Os americanos gostaram muito e o livro físico esgotou nos sites da Amazon e da livraria Barnes & Noble em um dia (diga-se de passagem, ainda está esgotado até a data da redação desta nota, na quinta-feira). É obra de literatura latino-americana mais vendido no momento. Também, pudera: não faltam recomendações. Alguns dos maiores críticos e autores gringos de todos os tempos não economizaram elogios a Machado.
O poeta beat Allen Ginsberg disse que ele é outro Kafka; Harold Bloom afirma que é o maior escritor negro de todos os tempos; Susan Sontag, que é o melhor da América Latina.

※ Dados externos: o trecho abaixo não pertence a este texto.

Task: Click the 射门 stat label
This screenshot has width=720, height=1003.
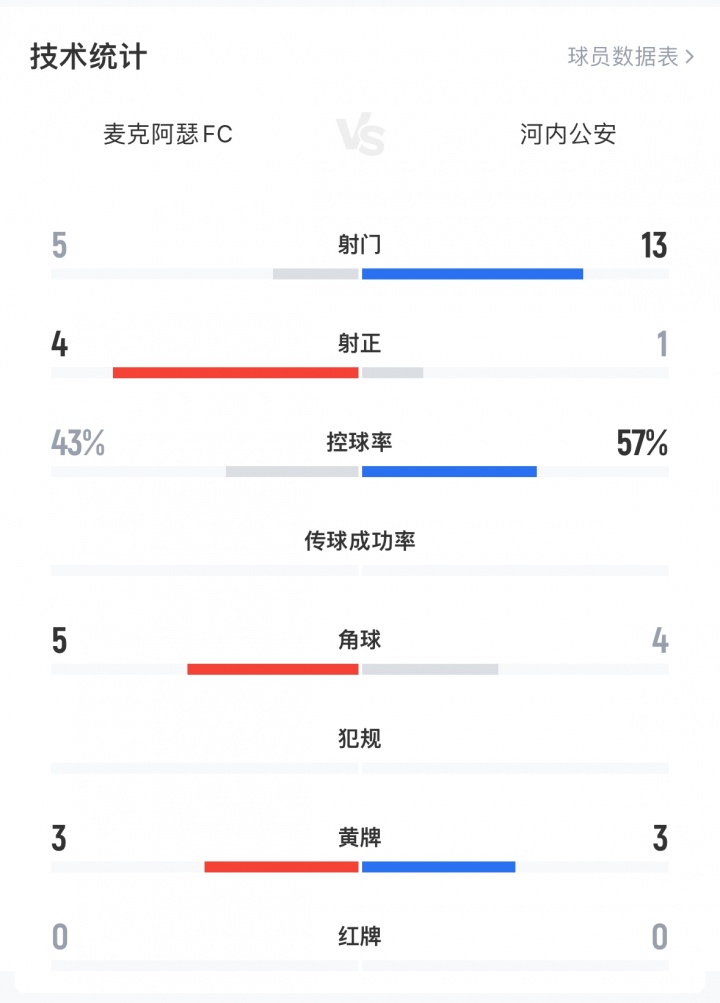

Sontag, diga-se, assina o prefácio da primeira tradução do livro em inglês, que foi publicada ainda na década de 1950.
Um trecho do prefácio da nova edição foi publicado na revista New Yorker sob o título “Redescobrindo o livro mais espirituoso já escrito” e ajudou a dar um gás nas vendas.
Nas semanas que antecederam o lançamento, a tradutora publicou, em fios no Twitter, análises minuciosas de trechos do livro, comentando o desafio de traduzi-los (e também o desafio posterior de inserir notas de rodapé para explicar o que são e significam lugares e expressões brasileiras que escapam completamente aos americanos). Entre eles, este aqui chama a atenção:
Quando Memórias Póstumas foi lançado, no século 19, o cunhado de Machado precisou consolá-lo porque o livro foi praticamente ignorado: “E se a maioria do público leitor não entendeu seu último livro? Há livros que são para todos, e livro que são para poucos – o seu último é do segundo tipo, e eu sei que ele foi apreciado por aqueles que o entenderam – além disso, como você sabe bem, os melhores livros não são os que estão mais em voga.”
Até hoje, o livro é lembrado por adolescentes como uma obrigação monótona do currículo escolar. É uma pena que o colégio tenha manchado a fama de Machado: ele é sutil e conta histórias que realmente dão vontade de ler – intercaladas com comentários e divagações que realmente dão vontade de rir. É um livro para todos, e não só para alguns. O vocabulário obviamente é antiquado em alguns momentos – mas não é culpa do Machado que ele viveu um século antes de você. Agora é esperar os gringos descobrirem Dom Casmurro. Será que eles vão acreditar em Bentinho ou Capitu?